Le confidenze in carcere
Qualche mese fa il neo collaboratore avrebbe condiviso la detenzione a Tolmezzo con due protagonisti della guerra a Librino. E precisamente il boss di primo piano dei Cappello, Rocco Ferrara e il giovane Salvuccio ‘u ciuraro Lombardo junior, figlio del cugino del capomafia Turi Cappello.
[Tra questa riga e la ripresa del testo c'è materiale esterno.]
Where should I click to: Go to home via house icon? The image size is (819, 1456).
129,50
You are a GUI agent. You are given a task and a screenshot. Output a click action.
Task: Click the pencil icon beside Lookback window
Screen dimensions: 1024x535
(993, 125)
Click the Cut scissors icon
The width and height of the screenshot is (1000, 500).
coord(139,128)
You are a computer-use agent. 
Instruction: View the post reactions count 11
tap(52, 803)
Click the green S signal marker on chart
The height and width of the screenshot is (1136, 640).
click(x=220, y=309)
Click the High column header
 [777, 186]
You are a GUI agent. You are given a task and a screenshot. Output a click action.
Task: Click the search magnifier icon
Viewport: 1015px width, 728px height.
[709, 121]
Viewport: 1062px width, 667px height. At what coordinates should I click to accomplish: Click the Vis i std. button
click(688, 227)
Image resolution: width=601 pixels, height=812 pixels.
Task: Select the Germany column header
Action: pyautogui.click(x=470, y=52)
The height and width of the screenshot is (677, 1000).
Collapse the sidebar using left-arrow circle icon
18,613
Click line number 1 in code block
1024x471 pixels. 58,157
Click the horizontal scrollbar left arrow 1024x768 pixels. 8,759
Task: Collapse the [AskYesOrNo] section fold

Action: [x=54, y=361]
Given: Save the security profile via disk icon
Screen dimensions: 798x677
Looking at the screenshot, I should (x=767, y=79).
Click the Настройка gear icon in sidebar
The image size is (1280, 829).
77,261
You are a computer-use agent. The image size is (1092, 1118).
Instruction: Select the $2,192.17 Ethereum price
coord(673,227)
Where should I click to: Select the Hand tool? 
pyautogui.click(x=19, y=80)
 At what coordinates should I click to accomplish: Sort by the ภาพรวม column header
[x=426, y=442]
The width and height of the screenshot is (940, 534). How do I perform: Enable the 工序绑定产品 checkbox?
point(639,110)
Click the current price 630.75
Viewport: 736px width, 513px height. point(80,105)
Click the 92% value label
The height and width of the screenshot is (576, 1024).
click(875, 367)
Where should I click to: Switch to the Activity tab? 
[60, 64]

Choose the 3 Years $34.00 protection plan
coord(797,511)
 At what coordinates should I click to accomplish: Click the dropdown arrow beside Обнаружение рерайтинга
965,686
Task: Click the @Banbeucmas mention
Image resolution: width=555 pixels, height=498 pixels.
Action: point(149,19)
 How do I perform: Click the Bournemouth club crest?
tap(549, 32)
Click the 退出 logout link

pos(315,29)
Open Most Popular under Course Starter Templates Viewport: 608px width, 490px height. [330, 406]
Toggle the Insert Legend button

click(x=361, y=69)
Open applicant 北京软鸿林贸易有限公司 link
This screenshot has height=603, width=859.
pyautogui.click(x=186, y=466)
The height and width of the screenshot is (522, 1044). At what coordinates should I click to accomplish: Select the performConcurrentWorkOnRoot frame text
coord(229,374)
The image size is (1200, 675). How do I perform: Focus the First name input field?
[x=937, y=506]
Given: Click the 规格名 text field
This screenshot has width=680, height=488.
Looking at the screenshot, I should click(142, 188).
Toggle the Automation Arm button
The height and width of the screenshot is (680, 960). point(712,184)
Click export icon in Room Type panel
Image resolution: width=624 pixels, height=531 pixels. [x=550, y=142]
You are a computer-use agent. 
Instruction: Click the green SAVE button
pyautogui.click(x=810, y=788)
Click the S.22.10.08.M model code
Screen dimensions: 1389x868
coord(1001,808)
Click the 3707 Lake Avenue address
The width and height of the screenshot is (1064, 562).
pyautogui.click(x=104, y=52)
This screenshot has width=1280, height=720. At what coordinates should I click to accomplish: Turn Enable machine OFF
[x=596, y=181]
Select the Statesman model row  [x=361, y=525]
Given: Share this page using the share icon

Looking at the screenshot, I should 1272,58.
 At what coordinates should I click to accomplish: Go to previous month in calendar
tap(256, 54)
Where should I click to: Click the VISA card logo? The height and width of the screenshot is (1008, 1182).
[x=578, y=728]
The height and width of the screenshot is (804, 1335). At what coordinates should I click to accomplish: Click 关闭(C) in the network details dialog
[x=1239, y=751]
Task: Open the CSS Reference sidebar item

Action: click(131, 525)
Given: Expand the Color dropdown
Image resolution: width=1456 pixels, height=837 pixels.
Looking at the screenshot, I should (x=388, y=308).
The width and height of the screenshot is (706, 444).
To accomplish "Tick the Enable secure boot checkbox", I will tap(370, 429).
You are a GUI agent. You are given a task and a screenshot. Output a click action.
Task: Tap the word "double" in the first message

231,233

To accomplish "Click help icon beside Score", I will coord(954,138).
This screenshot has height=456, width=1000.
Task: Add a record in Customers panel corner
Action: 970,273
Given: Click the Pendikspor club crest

Il pm ha chiesto a Privitera cosa Lombardo jr gli avrebbe rivelato. «Il giorno della sparatoria… lui quando è arrivato… un caricaturi u scaricau subitu (un caricatore lo ha scaricato subito, ndr), aveva na pistola iddu e qualcun altro ce la doveva avere, le pistole dovevano essere di più», ha risposto il pentito parlando un po’ in dialetto.Nell’interrogatorio dello scorso 11 ottobre Privitera racconta che il giovane cappelloto gli avrebbe raccontato che essendo sulla moto che apriva il carosello avrebbe sparato contro le macchine dove si trovavano i milanesi e di aver in questo modo rallentato la controffensiva di Di Stefano e company.
Il confronto
Il collaboratore, inoltre, si sarebbe confrontato con Lombardo jr sul fatto che Sanfilippo (uno dei fratelli che all’epoca erano nelle file dei cursoti, ndr) gli avrebbe rivelato che Enzo Scalia, detto negativa e una delle vittime dello scontro armato, sarebbe stato armato. Il cappelloto avrebbe risposto che era una ipotesi possibile, poichè Scalia avrebbe portato sempre dietro una pistola.Lombardo avrebbe spiegato a Privitera che all’inizio volevano presentarsi con i kalashnikov ma poi, per volere di Ferrara o di boss “più grandi” avrebbero desistito per paura di una reazione da parte dei rivali. «Non pensavano di fare una cosa esagerata», spiega Privitera riportando quanto gli avrebbe riferito il giovane boss dei Cappello. Poi, però, le cose sono andate diversamente. Catania piombò in pieni anni Novanta con due morti sull’asfalto.